SYNOPSIS

Sisi has reached the last half of her life. Countess Irma finds her in an aristocratic women-only commune in Greece, a whole universe away from the strict etiquette of Austria-Hungary´s court. Sisi lives in absolute freedom, in which neither her children nor her husband Emperor Franz Joseph play any sort of role. The only important thing is that no one should ever be bored and that the empress herself decides the rules of the game. Irma is captivated by the charismatic Sisi and her modern ideas. But the outside world is reaching out to break Sisi. And no matter how much Irma and Sisi resist, in the end they are left with only one fatal path that will bind the two women together forever. 



DIRECTOR’S
BIOGRAPHY

Frauke Finsterwalder was born in Hamburg in 1975. After studying Literature and History in Berlin, she worked at various theatres including the Volksbühne on Rosa Luxemburg Platz and later as a journalist. She then studied Film Directing at HFF Munich. Finsterwalder has also lived in Kenya, Italy, California, India and Switzerland. Her debut feature film Finsterworld received numerous international awards.

Selected director’s filmography:

2023 Sisi & I (Sisi & Ich)
2013 Finsterworld
2010 Die Große Pyramide (Doc)
2007 Weil der Mensch ein Mensch ist (Doc)
2006 0.003 km (Short)




COMMENTS OF
THE DIRECTOR

Sisi as a film character

I knew from the beginning that I would not make the tenth film about Empress Elisabeth of Austria-Hungary. I wanted to find something in these figures who lived in the 19th century that does something to me now, in the present. To tell a story about the age-old, Aristotelian question: What is friendship? And why are friendships made? Out of sympathy? Out of love? Out of calculation? And what happens when the balance of power can never be equal?

Sisi's mental state

My empress is driven by restlessness and a desire to avoid a quiet life. Her mood sometimes changes in a matter of seconds, and she is constantly on the move, both mentally and physically. That makes Sisi interesting for Irma. There is never a dull moment with her.

The psyche

Historically, Empress Elisabeth has liked to be described as depressive and "borderline". A woman who is difficult must of course - according to these depictions - be ill. This is a boring and masculine view. In my film, Sisi is engaging, but also manipulative, ruthless, and very quick-witted. That is sometimes terrible, and often funny and sympathetic to me.

Data:
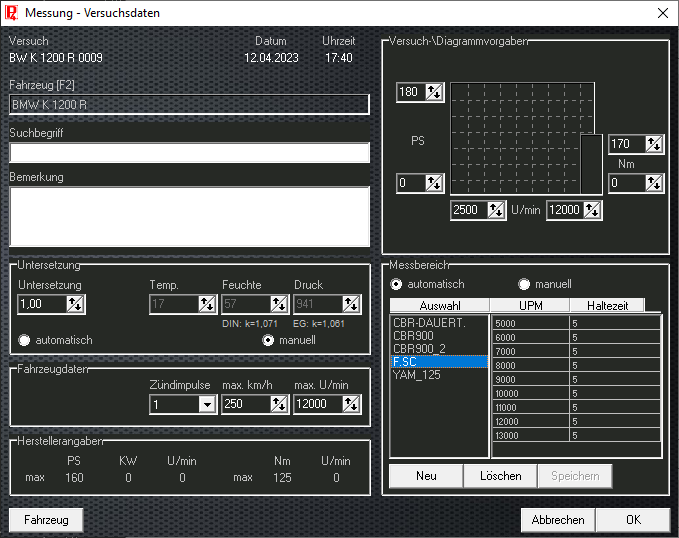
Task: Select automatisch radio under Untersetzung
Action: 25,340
==
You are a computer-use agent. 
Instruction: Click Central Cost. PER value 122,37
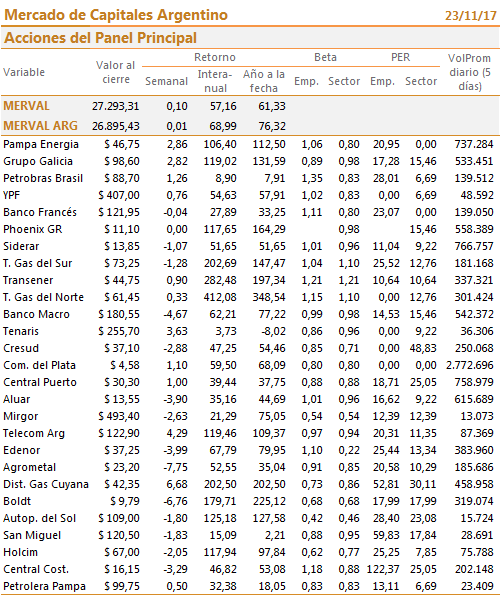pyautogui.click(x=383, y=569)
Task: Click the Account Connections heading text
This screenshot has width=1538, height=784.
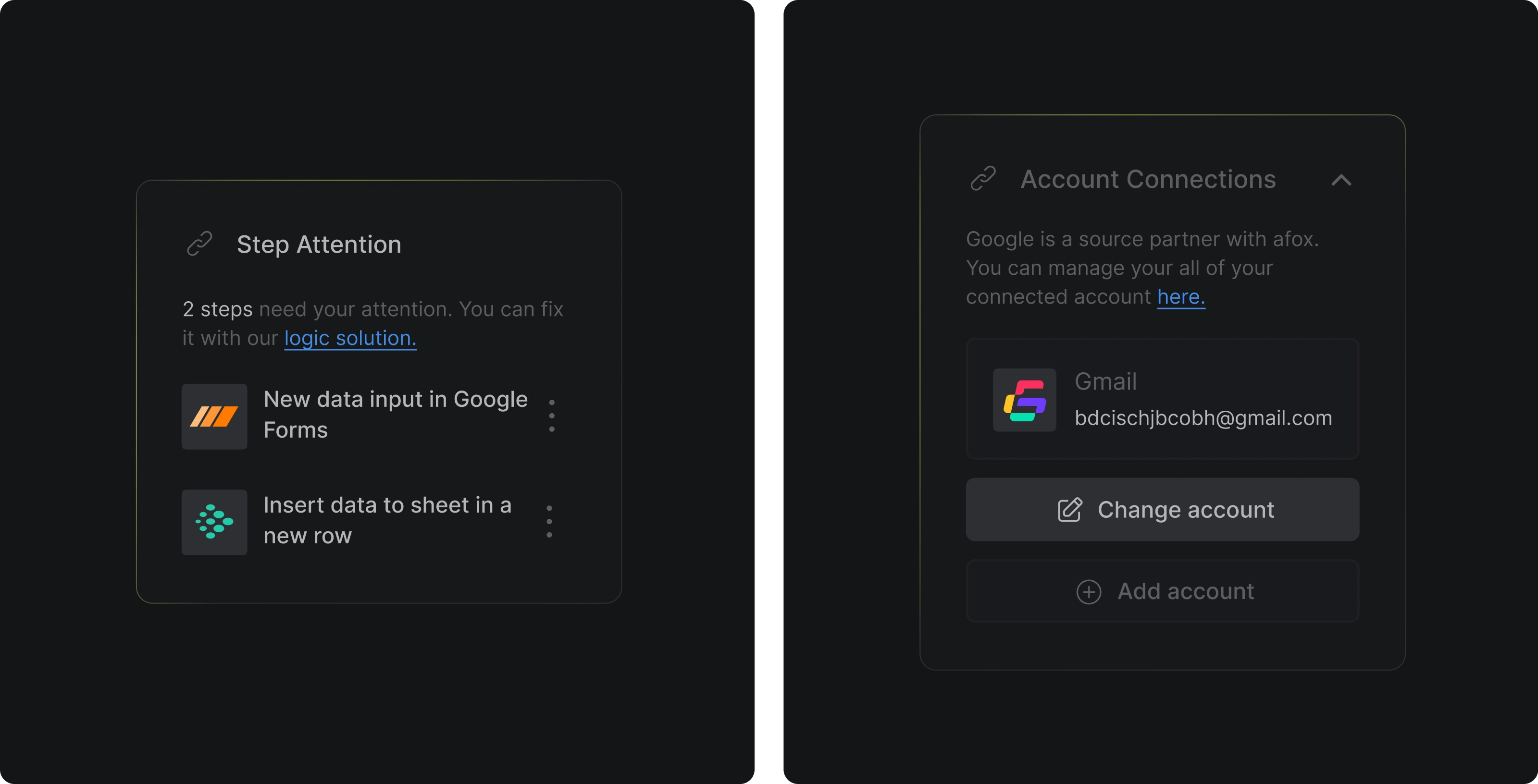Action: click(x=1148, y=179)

Given exercise: Pick up the Sisi & I film text where it stops and keep writing it. You won't need the lines above.

Task output:
Irma

When I started thinking about Sisi as a character, I was living in America and it was very much about the issue of abuse and the notion of grooming during that time. The Neverland documentary about Michael Jackson had just come out. My film tells the fictional story of Countess Irma, who is allowed to get close to the biggest pop star of her time. She gradually gets caught up in the Empress' maelstrom; Sisi sometimes allows her to get close and then brutally pushes her away again. Irma develops a fateful obsession.

Friendship or love

There are unequal power relations between Sisi and Irma: One is the most powerful woman of her time and the other her lady-in-waiting. A closeness develops which, although it benefits both women in different ways, must inevitably to tragedy.

Good and Evil

We meet Irma at the very beginning as a middle-aged woman who is beaten by her mother. This violent relationship is also revealed on a verbal level as the film progresses. Irma meets Sisi, who, as we learn much later, is physically assaulted several times by her husband, Emperor Franz Joseph, and also humiliated and bullied by her mother. Sisi, in turn, torments Irma, but also other people subordinate to her. What does all this have to do with love? I agree with Japanese filmmaker Hayao Miyazaki when he says that supposedly good characters have dark sides and supposedly evil characters are allowed to be good. I don't like German fairy tales, which assume that there is only good and evil. But that doesn't get you very far when you're talking about abuse.

Casting

The role of Irma was written for Sandra Hüller from the start. She is an actress who, like no other in her generation, can combine horror and sadness with humor and play with incredible self-irony. Besides that, only an actress like Susanne Wolff could be considered for the Empress. She has an intangible presence that is immediately palpable when she enters the room. Moreover, films with two women as main characters often cast similar types of women. Sandra and Susanne are like night and day. One has to decide where one would rather look. The eye cannot rest.

Fashion

When I see women in frilly, wide ruffled skirts, I can't take them seriously. Together with costume designer Tanja Hausner, we developed dresses that tell the story of modern women. No Victorian, room-filling, huge gowns. No corsets. Pants. Dresses in which you can move, be restless, or sit down without problems. For example, as it often happens in my film, on the floor. In which you can ride and wander without any worries, and which are more oriented towards the 1960s and 1970s of the last century. Historical realism was not important to me.

Music in film

Each of my films so far have started at some point with me hearing a song and from that I know exactly what the film will be like; seeing images, scenes in front of me. But, in my last films I didn't use those songs in the film itself, I just listened to them with headphones during the shoot. With SISI & I, we wrote the songs into the script, hoping that - despite the time in which the film is set - it would work in conjunction with the rather modern costumes and the rough 16mm film look, to actually use them.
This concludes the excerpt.